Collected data
============================================================
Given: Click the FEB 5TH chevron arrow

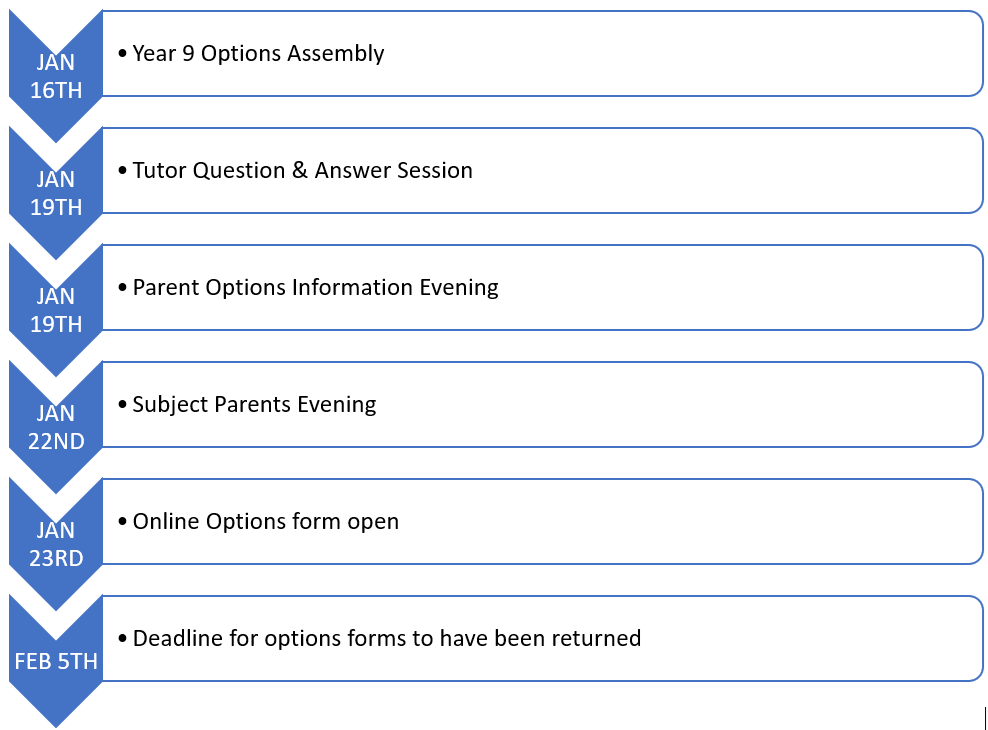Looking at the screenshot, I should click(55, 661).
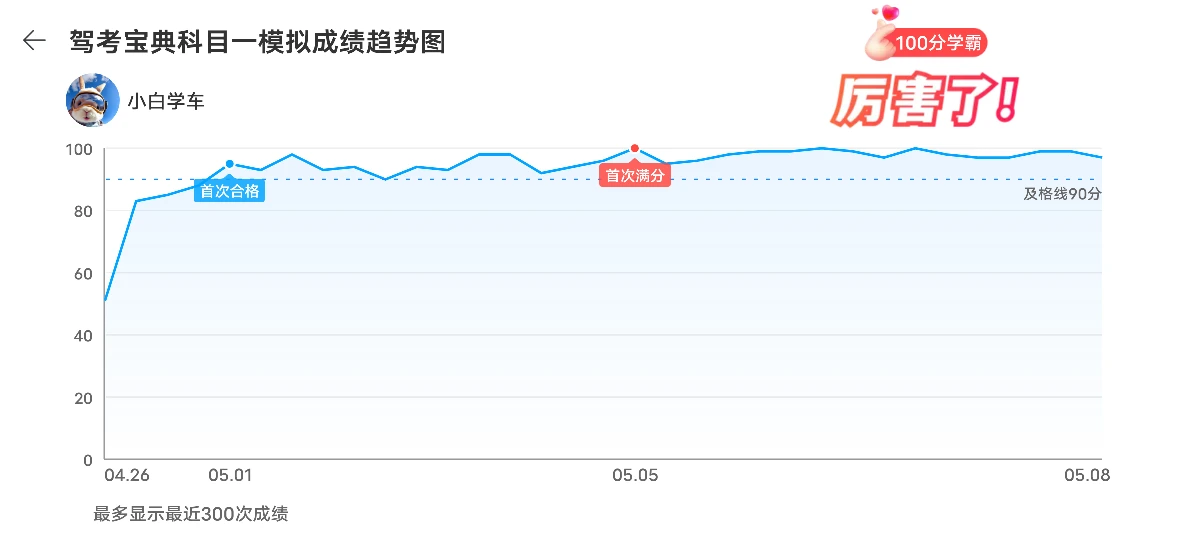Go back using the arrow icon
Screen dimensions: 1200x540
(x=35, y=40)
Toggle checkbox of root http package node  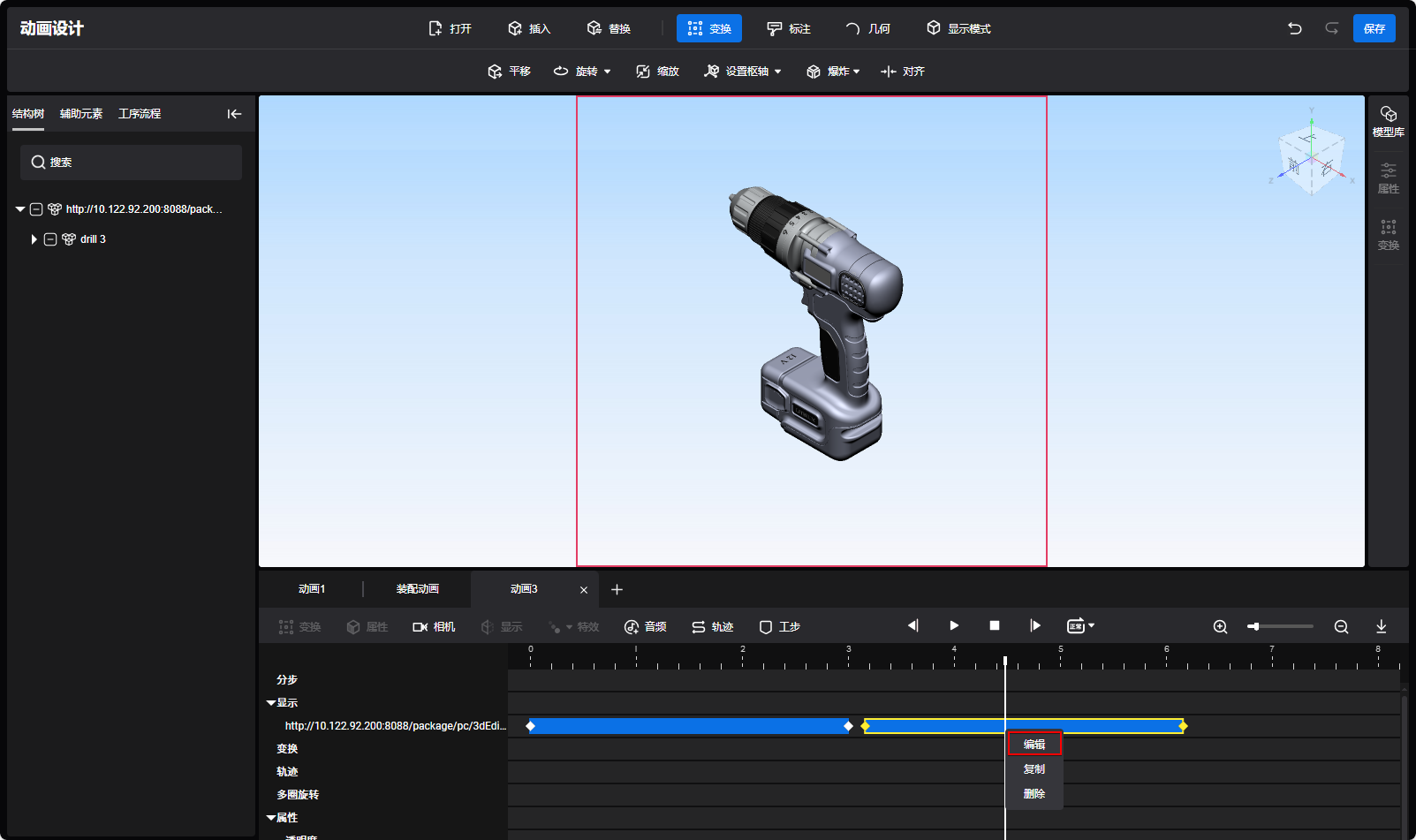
============================================================
▶ [EXERCISE DESCRIPTION]: The task calls for every line of the data to be returned exactly, without pictures.

▶ [REPLY TO THE EXERCISE]:
Given: Click the FEB 5TH chevron arrow

Looking at the screenshot, I should click(55, 661).
Go back using the arrow icon
Screen dimensions: 1200x540
(x=35, y=40)
Toggle checkbox of root http package node  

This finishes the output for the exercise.